これはこれで私の中の「桜散る」だったが、見方を変えれば「新たな花を咲かせるチャンス」でもあった。元々、複数の仕事を抱える多忙な日々だったので、自分自身の「働き方改革」を進めるためには絶好の機会だった。
とはいえ、今までとは違う生活のリズムに戸惑い、掛け持ちしていた仕事先でも×0年目にして新たな業務を覚えることとなり、思い描いていた改革とはまた違う方向へ歩むこととなった。

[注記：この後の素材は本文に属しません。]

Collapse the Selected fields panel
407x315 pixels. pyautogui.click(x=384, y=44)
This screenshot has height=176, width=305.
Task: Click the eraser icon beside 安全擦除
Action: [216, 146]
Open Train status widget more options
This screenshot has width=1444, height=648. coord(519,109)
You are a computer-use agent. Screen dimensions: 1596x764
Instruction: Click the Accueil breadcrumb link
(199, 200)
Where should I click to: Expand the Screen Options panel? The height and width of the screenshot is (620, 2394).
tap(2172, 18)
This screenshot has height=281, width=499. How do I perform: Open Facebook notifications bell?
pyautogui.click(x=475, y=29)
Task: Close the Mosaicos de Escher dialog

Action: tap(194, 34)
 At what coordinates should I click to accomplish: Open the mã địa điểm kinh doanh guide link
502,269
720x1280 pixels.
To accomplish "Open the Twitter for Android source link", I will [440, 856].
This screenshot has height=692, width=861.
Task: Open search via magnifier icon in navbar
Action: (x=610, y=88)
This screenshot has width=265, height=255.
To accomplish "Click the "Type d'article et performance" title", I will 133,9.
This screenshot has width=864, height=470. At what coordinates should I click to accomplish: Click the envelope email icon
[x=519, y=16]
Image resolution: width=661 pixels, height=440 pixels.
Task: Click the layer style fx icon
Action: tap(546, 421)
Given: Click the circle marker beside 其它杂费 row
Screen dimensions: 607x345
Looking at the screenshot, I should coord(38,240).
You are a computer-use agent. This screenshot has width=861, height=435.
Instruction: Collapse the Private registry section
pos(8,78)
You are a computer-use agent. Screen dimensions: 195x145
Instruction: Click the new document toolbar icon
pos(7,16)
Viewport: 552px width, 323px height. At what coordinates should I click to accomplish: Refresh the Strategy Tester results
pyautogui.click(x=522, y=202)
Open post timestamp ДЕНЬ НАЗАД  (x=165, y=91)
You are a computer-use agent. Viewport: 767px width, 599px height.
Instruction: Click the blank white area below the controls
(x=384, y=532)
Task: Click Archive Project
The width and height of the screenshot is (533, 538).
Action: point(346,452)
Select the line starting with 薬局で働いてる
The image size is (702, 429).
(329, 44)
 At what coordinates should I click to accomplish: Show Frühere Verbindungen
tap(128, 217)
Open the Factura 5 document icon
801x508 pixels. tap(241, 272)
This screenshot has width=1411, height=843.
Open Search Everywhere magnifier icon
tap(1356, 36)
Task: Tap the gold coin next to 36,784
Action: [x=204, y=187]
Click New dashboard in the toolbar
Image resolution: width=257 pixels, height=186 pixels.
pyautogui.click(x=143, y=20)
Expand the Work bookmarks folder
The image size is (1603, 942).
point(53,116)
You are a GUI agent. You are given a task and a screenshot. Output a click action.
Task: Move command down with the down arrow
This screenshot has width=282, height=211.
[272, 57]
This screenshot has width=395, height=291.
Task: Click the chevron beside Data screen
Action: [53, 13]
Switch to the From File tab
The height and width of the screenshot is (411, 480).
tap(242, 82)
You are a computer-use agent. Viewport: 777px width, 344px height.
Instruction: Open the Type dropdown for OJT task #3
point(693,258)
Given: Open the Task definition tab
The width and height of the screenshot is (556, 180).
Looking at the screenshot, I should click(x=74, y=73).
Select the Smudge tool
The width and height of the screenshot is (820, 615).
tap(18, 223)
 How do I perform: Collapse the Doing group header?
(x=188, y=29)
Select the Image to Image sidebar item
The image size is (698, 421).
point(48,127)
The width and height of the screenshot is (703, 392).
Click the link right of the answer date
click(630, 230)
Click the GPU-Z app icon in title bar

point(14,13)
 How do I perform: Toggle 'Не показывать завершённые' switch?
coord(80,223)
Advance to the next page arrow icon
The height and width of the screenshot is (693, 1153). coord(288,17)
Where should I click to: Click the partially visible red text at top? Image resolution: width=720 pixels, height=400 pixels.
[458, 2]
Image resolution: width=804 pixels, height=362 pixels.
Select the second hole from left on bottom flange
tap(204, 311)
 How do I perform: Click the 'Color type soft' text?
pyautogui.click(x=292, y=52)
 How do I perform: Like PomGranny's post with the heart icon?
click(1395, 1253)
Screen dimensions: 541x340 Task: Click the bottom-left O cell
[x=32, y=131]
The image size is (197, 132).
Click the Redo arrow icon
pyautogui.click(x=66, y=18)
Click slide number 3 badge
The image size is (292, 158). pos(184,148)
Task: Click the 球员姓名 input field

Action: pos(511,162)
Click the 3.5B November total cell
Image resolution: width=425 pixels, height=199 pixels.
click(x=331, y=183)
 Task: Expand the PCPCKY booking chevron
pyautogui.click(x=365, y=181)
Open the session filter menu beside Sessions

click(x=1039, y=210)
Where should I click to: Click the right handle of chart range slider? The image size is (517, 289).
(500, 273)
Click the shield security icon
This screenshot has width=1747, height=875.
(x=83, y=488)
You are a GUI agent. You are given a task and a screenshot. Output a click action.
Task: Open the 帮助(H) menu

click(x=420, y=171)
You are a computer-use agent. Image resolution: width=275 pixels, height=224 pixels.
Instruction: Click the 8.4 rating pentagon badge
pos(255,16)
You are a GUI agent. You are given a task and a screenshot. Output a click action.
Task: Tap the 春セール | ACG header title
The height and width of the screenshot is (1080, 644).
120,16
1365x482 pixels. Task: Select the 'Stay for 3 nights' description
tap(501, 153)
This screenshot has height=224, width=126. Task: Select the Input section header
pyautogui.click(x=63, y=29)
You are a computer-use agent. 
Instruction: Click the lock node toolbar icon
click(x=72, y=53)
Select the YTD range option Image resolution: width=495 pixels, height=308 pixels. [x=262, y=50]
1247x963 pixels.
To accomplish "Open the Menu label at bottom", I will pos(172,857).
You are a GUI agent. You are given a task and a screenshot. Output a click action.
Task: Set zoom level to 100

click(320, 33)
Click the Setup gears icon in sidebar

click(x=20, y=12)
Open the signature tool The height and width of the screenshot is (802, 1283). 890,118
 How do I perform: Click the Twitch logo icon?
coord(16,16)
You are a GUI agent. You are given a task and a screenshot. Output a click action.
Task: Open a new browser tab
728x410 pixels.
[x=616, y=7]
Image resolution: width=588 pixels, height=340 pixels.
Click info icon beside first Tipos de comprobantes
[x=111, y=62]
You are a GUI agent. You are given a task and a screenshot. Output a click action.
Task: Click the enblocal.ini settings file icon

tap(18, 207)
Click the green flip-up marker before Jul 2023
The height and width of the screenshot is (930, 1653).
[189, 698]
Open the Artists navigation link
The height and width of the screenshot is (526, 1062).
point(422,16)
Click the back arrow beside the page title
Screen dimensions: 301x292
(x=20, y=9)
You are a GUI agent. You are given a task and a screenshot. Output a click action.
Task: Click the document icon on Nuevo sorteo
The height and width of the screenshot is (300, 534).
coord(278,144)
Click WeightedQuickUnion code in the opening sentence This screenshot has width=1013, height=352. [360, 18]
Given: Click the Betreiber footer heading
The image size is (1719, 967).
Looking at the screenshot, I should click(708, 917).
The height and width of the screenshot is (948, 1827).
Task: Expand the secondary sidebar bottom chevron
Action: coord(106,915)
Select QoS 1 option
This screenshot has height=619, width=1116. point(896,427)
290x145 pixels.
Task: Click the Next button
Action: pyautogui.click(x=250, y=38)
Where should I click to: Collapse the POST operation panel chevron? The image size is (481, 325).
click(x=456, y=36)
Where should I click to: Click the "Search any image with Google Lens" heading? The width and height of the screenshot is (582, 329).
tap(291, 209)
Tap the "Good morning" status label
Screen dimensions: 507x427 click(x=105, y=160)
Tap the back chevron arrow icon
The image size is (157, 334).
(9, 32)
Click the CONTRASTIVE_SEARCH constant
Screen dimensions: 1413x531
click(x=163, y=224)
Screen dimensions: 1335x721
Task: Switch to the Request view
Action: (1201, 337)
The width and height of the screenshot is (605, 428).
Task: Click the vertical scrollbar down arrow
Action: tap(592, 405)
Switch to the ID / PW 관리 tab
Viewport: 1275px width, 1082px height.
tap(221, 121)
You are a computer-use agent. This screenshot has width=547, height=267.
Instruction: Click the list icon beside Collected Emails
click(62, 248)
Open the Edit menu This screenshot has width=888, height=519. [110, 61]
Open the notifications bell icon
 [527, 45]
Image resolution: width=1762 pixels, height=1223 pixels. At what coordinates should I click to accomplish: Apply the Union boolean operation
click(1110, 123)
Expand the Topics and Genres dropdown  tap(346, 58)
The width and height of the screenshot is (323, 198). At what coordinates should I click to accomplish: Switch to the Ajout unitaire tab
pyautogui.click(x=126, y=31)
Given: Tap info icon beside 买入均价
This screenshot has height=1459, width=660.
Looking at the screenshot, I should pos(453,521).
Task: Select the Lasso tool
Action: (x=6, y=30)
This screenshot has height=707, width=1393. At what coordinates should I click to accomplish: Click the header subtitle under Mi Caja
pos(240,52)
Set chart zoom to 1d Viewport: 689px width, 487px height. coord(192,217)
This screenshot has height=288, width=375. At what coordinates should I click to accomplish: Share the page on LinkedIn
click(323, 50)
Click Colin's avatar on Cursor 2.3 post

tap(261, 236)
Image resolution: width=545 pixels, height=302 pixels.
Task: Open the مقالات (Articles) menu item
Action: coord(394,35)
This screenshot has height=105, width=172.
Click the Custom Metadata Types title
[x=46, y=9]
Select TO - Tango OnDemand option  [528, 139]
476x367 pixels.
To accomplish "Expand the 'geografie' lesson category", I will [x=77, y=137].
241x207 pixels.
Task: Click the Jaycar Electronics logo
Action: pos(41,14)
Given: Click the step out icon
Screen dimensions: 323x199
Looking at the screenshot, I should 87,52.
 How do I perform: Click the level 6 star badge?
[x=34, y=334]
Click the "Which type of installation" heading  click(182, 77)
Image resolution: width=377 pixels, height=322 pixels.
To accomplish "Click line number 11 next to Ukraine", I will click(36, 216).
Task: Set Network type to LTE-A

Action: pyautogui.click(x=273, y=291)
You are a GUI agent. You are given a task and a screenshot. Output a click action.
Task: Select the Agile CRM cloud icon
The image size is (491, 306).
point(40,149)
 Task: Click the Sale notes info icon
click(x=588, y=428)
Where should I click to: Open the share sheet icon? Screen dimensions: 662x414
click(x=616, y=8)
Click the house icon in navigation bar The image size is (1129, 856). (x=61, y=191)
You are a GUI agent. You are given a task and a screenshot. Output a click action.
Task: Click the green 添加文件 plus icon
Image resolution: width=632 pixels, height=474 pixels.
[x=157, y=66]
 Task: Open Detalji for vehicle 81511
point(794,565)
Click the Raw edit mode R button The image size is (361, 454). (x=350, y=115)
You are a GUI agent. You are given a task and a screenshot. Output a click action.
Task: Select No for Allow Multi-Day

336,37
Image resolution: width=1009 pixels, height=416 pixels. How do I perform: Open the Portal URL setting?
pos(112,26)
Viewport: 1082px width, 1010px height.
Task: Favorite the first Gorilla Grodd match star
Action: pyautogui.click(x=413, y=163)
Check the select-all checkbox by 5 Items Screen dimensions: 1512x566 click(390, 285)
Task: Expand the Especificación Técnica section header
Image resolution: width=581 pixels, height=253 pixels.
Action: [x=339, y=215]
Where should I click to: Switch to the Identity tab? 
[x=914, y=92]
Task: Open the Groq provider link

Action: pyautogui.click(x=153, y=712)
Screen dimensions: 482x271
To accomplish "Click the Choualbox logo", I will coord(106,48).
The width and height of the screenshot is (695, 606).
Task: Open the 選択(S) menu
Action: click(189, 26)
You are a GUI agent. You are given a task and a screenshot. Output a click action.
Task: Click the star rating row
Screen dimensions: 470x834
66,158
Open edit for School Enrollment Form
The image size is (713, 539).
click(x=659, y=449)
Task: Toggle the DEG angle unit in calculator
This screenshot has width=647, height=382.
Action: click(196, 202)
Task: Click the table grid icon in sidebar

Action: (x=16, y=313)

仕事で気を張ってる分、家事は「死なない程度」にこなすだけでほぼ手付かず同然だった。特に、夜寝るためだけに入る自室の現状は悲惨だった。精神的にも肉体的にも片付けや掃除を余裕は全くなく、その結果ありとあらゆるモノが増え続けることとなった。
そして、今。私は大変困っている。
探しても探して見つからない失せ物たちが
溢れかえるモノたちの中に潜んでいるのだ。
ゆえに本日、私は朝から自室にこもり、
部屋の清掃並びに失せ物を大捜索することとした。
片付け、というよりも埋められた…いや、勝手に埋没してしまった財宝を探す「宝探し」に近いのかもしれない。そう考えると、これから夕方まできるであろう捜索作業も何とか乗り切ることができるだろう。
「桜散る」ことで、新たに得られたこの機会を、
私は私なりに大切にしていこうと思っている。
とりあえず、最近失くしたスーパーのポイントカードと使い慣れたマイバッグを見つけることが今の私に与えられた最重要課題だ。
【ここではない、どこかで】
ここではないどこかで、私ではない誰かが…いや、必ずしも私ではないとは言い切れない人物が、さまざまな人生のストーリーを紡ぐ。それが、小さい頃から現在にいたるまで続く、私の真夜中の過ごし方だ。
物心ついたときには既に、もう1人の自分のような少年が傍に存在していた。可愛いガールフレンドとただただ無邪気に遊んでいる子だった。自分に近い、それでいて自分ではない少年は、現実には同じ年頃の子どもが近くにいなかった自分にとって唯一無二の存在だった。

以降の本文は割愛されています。